## START

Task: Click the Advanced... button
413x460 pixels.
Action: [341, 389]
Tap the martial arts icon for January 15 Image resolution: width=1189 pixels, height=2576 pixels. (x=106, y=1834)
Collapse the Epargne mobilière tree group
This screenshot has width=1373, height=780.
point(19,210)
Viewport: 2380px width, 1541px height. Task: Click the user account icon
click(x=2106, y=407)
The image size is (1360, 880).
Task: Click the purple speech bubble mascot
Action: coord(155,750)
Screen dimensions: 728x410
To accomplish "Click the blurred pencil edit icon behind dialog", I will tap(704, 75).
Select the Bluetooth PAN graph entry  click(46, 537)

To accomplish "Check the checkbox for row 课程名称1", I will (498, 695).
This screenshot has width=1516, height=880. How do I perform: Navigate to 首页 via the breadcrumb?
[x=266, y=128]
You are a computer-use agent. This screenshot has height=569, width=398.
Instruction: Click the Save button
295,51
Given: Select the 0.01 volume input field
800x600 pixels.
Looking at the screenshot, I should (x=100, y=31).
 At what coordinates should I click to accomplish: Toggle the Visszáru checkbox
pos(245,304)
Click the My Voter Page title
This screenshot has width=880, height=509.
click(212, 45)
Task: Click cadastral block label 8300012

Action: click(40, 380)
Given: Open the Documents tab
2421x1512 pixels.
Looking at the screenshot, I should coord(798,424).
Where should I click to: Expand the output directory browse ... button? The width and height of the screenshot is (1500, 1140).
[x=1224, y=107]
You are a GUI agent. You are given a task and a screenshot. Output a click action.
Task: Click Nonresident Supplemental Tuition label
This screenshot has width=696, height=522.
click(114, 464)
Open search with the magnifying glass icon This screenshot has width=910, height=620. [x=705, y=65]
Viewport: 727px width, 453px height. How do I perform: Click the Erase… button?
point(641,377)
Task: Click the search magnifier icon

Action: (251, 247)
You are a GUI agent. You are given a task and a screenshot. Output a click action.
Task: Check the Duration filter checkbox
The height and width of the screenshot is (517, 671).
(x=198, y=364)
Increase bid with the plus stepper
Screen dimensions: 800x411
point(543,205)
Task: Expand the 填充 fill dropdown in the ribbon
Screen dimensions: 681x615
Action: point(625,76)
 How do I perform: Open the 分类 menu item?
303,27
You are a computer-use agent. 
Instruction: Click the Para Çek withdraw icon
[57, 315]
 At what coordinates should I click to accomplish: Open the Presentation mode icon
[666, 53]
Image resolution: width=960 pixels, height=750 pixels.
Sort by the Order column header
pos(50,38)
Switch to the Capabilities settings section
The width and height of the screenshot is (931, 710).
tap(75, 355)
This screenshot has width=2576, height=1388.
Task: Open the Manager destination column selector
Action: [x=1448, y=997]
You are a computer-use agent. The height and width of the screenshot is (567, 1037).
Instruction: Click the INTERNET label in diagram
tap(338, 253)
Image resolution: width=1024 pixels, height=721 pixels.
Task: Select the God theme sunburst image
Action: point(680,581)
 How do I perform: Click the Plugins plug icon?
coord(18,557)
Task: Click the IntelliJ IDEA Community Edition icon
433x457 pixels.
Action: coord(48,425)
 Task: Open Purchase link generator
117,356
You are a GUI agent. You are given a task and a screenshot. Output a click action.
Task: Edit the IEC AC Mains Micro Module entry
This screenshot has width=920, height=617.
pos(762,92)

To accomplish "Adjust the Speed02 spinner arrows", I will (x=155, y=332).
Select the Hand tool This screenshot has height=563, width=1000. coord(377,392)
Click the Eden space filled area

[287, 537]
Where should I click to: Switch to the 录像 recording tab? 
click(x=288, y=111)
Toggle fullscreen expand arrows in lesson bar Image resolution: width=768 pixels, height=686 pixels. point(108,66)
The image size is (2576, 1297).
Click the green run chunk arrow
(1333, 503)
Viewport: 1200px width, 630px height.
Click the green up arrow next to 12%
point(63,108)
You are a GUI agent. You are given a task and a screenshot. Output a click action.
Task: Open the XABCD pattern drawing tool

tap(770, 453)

## END

— WHAT TO WORK ON —
Copy out the material above word for word, keeping every line as it stands.

— CORRECT OUTPUT —
Task: Click the Advanced... button
413x460 pixels.
Action: [341, 389]
Tap the martial arts icon for January 15 Image resolution: width=1189 pixels, height=2576 pixels. (x=106, y=1834)
Collapse the Epargne mobilière tree group
This screenshot has width=1373, height=780.
point(19,210)
Viewport: 2380px width, 1541px height. Task: Click the user account icon
click(x=2106, y=407)
The image size is (1360, 880).
Task: Click the purple speech bubble mascot
Action: coord(155,750)
Screen dimensions: 728x410
To accomplish "Click the blurred pencil edit icon behind dialog", I will tap(704, 75).
Select the Bluetooth PAN graph entry  click(46, 537)

To accomplish "Check the checkbox for row 课程名称1", I will (498, 695).
This screenshot has width=1516, height=880. How do I perform: Navigate to 首页 via the breadcrumb?
[x=266, y=128]
You are a computer-use agent. This screenshot has height=569, width=398.
Instruction: Click the Save button
295,51
Given: Select the 0.01 volume input field
800x600 pixels.
Looking at the screenshot, I should (x=100, y=31).
 At what coordinates should I click to accomplish: Toggle the Visszáru checkbox
pos(245,304)
Click the My Voter Page title
This screenshot has width=880, height=509.
click(212, 45)
Task: Click cadastral block label 8300012

Action: click(40, 380)
Given: Open the Documents tab
2421x1512 pixels.
Looking at the screenshot, I should coord(798,424).
Where should I click to: Expand the output directory browse ... button? The width and height of the screenshot is (1500, 1140).
[x=1224, y=107]
You are a GUI agent. You are given a task and a screenshot. Output a click action.
Task: Click Nonresident Supplemental Tuition label
This screenshot has width=696, height=522.
click(114, 464)
Open search with the magnifying glass icon This screenshot has width=910, height=620. [x=705, y=65]
Viewport: 727px width, 453px height. How do I perform: Click the Erase… button?
point(641,377)
Task: Click the search magnifier icon

Action: (251, 247)
You are a GUI agent. You are given a task and a screenshot. Output a click action.
Task: Check the Duration filter checkbox
The height and width of the screenshot is (517, 671).
(x=198, y=364)
Increase bid with the plus stepper
Screen dimensions: 800x411
point(543,205)
Task: Expand the 填充 fill dropdown in the ribbon
Screen dimensions: 681x615
Action: point(625,76)
 How do I perform: Open the 分类 menu item?
303,27
You are a computer-use agent. 
Instruction: Click the Para Çek withdraw icon
[57, 315]
 At what coordinates should I click to accomplish: Open the Presentation mode icon
[666, 53]
Image resolution: width=960 pixels, height=750 pixels.
Sort by the Order column header
pos(50,38)
Switch to the Capabilities settings section
The width and height of the screenshot is (931, 710).
tap(75, 355)
This screenshot has width=2576, height=1388.
Task: Open the Manager destination column selector
Action: [x=1448, y=997]
You are a computer-use agent. The height and width of the screenshot is (567, 1037).
Instruction: Click the INTERNET label in diagram
tap(338, 253)
Image resolution: width=1024 pixels, height=721 pixels.
Task: Select the God theme sunburst image
Action: point(680,581)
 How do I perform: Click the Plugins plug icon?
coord(18,557)
Task: Click the IntelliJ IDEA Community Edition icon
433x457 pixels.
Action: coord(48,425)
 Task: Open Purchase link generator
117,356
You are a GUI agent. You are given a task and a screenshot. Output a click action.
Task: Edit the IEC AC Mains Micro Module entry
This screenshot has width=920, height=617.
pos(762,92)

To accomplish "Adjust the Speed02 spinner arrows", I will (x=155, y=332).
Select the Hand tool This screenshot has height=563, width=1000. coord(377,392)
Click the Eden space filled area

[287, 537]
Where should I click to: Switch to the 录像 recording tab? 
click(x=288, y=111)
Toggle fullscreen expand arrows in lesson bar Image resolution: width=768 pixels, height=686 pixels. point(108,66)
The image size is (2576, 1297).
Click the green run chunk arrow
(1333, 503)
Viewport: 1200px width, 630px height.
Click the green up arrow next to 12%
point(63,108)
You are a GUI agent. You are given a task and a screenshot. Output a click action.
Task: Open the XABCD pattern drawing tool

tap(770, 453)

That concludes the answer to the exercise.